Panelists dispel myths about sexual assault

By Deborah Rafferty, Staff Writer

To address sexual violence, people need to be willing to talk about it, said Alana Kindness, executive director of the Utah Coalition Against Sexual Assault.

“We are not going to know the full picture until we get more people becoming comfortable speaking about it,” she said. Kindness spoke Thursday at a Hinckley Institute of Politics forum on sexual violence prevention, part of the dialogue series on human rights and equity.

Very few cases of rape and sexual assault are reported, panelists said. Only one in 10 women in Utah will report occurrences of rape, but one in six women will be raped in her lifetime. Victims of sexual violence might feel afraid that they will be ostracized from their community if they report a rape. Victims might also feel uncomfortable speaking about what happened or not realize that what happened was sexual assault.

The panel discussed the importance of making victims of sexual assault more comfortable about speaking and reporting what happened to them. Program centers such as UCASA and the Rape Recovery Center work with victims of rape and sexual violence to help them report the assault and cooperate with detectives and other officials on their cases.

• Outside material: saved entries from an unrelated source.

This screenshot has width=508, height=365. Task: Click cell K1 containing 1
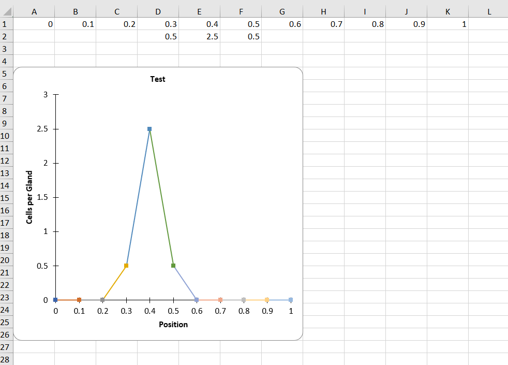(x=447, y=24)
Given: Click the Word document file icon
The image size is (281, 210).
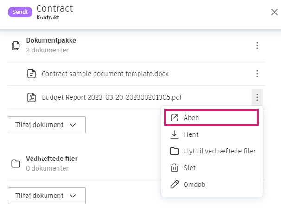Looking at the screenshot, I should tap(32, 74).
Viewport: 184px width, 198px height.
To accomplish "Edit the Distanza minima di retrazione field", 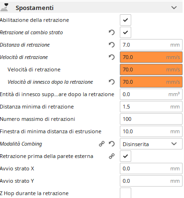I will coord(151,107).
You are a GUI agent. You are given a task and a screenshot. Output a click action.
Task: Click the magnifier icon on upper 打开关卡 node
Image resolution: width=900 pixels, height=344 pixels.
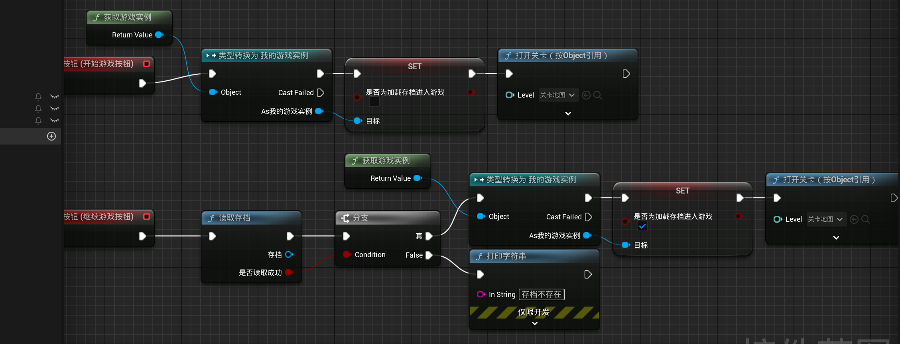(x=597, y=95)
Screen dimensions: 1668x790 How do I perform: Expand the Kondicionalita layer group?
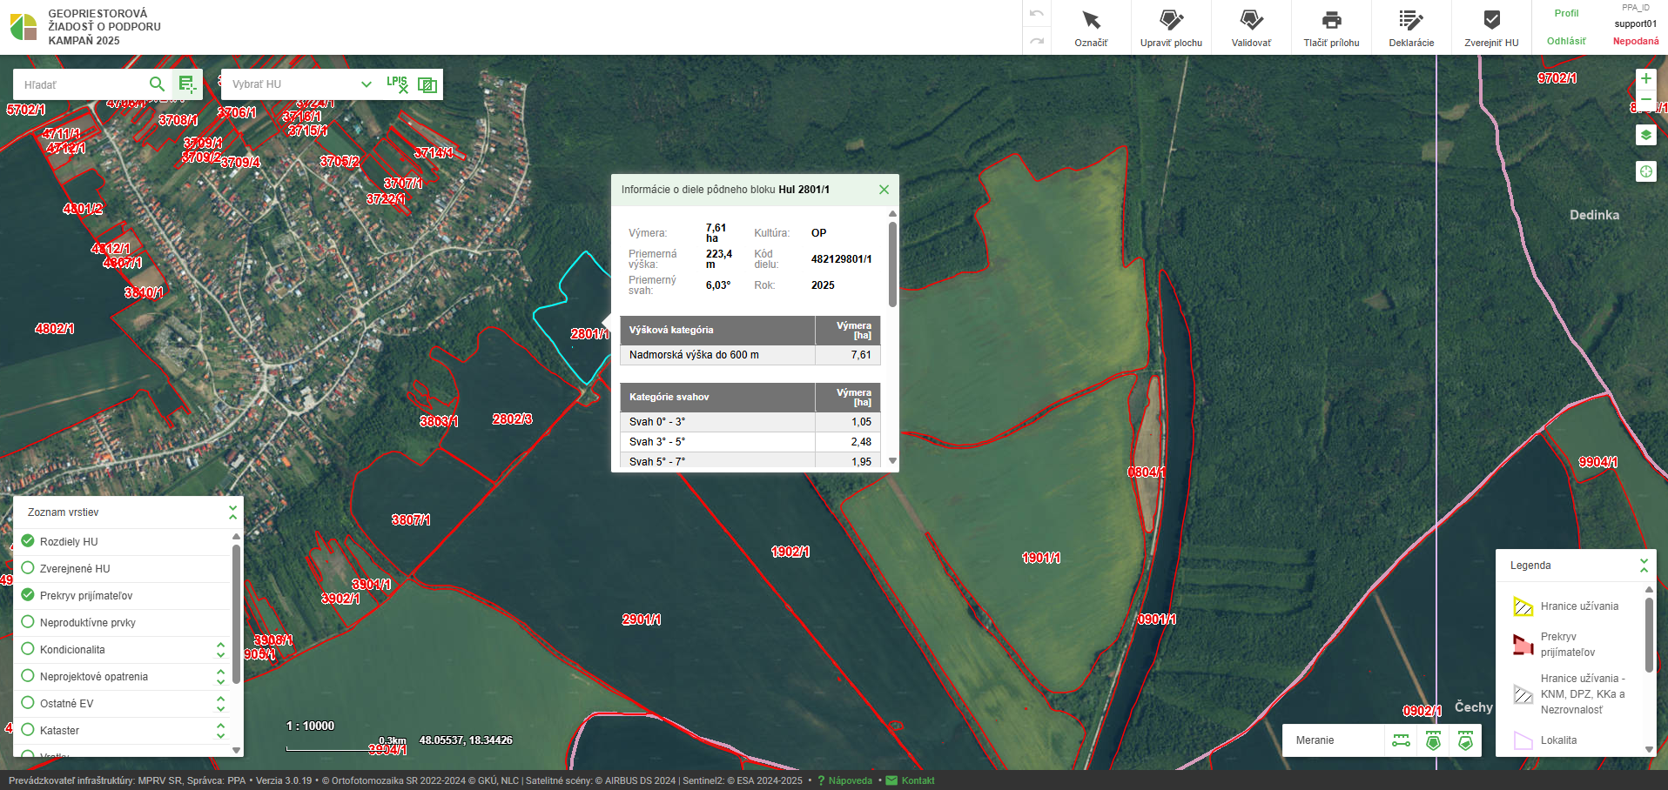[x=220, y=650]
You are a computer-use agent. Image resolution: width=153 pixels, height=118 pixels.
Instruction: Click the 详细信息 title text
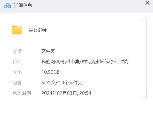pyautogui.click(x=23, y=6)

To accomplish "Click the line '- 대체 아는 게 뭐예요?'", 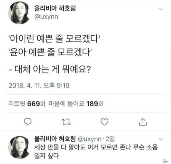I will 52,69.
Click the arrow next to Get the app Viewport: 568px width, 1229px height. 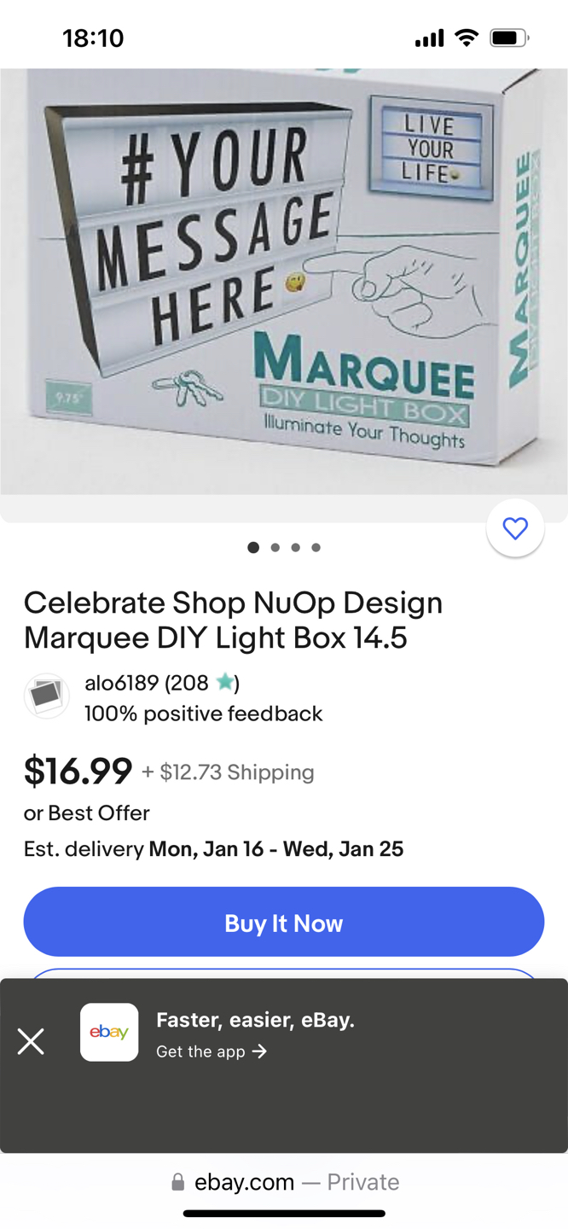(x=260, y=1051)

Panelists also spoke about breaking down the myths of rape and sexual assault. The main myth associated with rape and sexual violence is that strangers are the main perpetrators of rape and sexual assault, said Heather Stringfellow, executive director of the Rape Recovery Center.

Studies have shown that very few victims of rape and sexual assault did not know the perpetrator, the panelists said. It is far more common for offenders to establish a relationship with their victims because it is easier to manipulate the victim into believing it was not sexual assault.

“A lot of what is happening is socialized behavior,” said Moises Próspero, research director of the Utah Criminal Justice Center who also spoke at the forum. “What you are taught when dating is actually, how can I rape this woman and get away with it?”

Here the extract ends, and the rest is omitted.